## ASSIGNMENT
For the material below, set down exactly the lines between the one containing "Screen dimensions: 1512x811" and the last line, both included, leaving every picture out.

## SUPPLIED INFORMATION

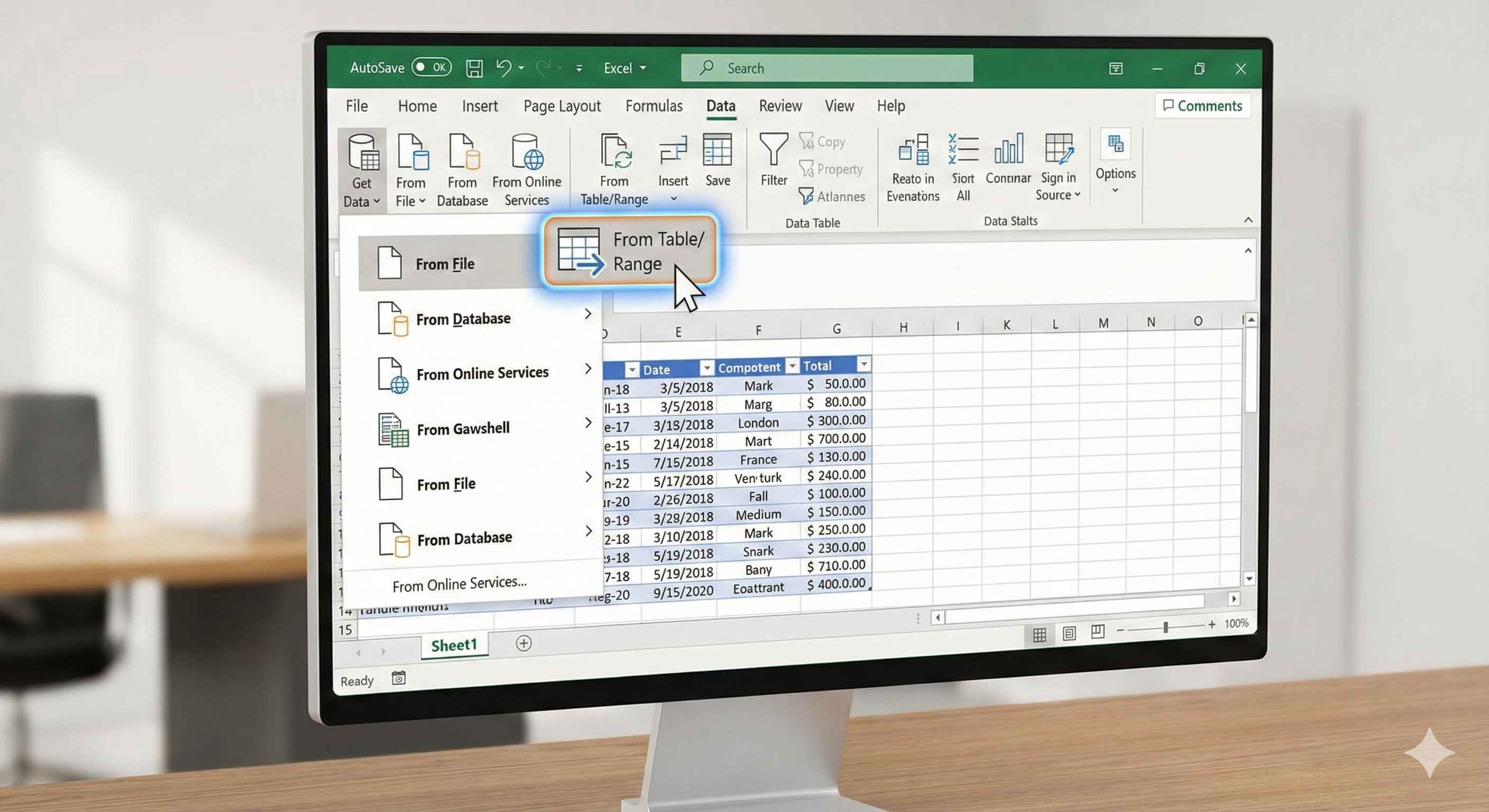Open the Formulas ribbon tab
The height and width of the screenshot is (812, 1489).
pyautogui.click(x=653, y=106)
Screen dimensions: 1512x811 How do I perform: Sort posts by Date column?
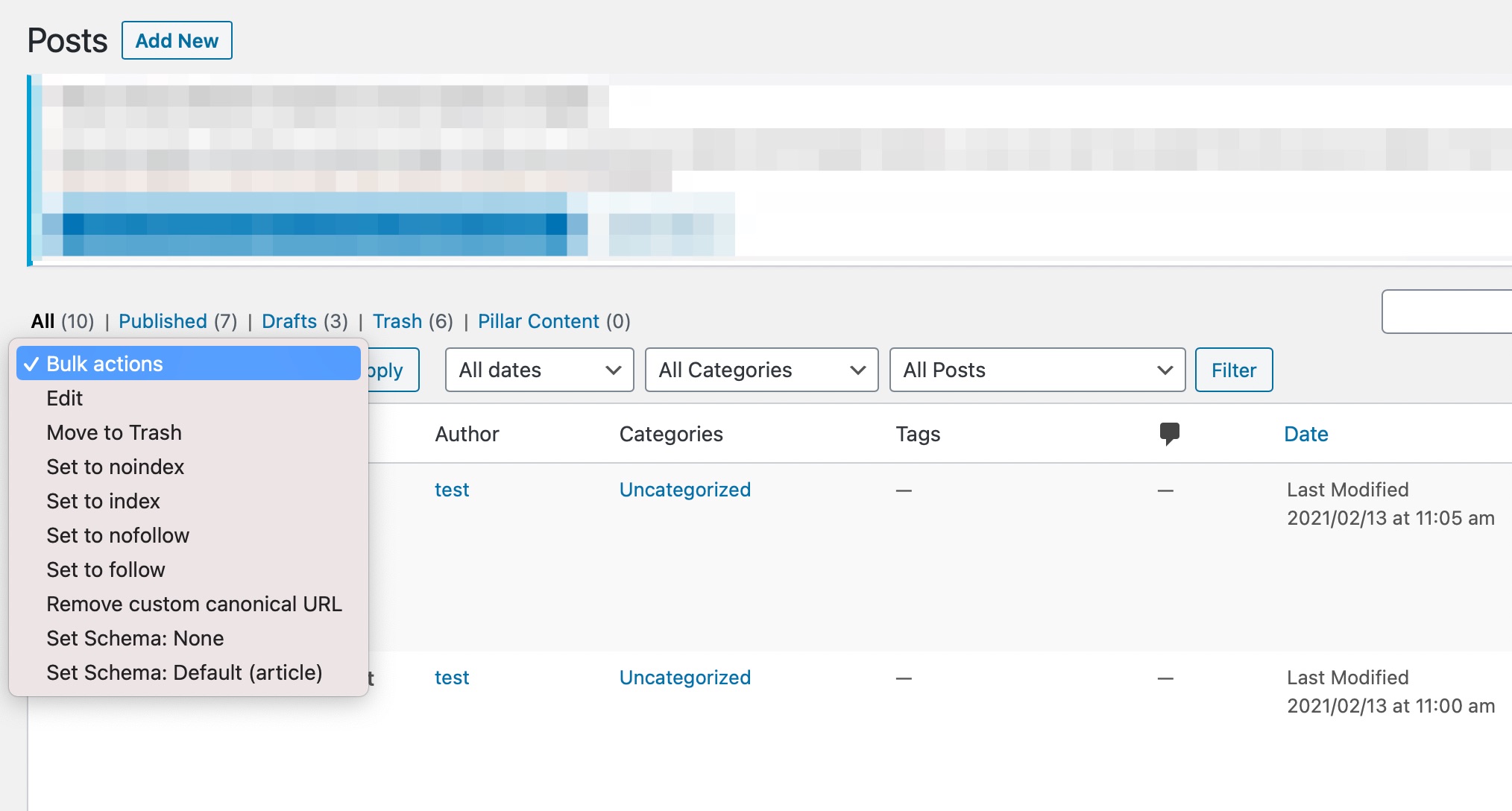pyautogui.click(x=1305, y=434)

## REPLY TO THE EXERCISE
Screen dimensions: 1512x811 How do I perform: Sort posts by Date column?
pyautogui.click(x=1305, y=434)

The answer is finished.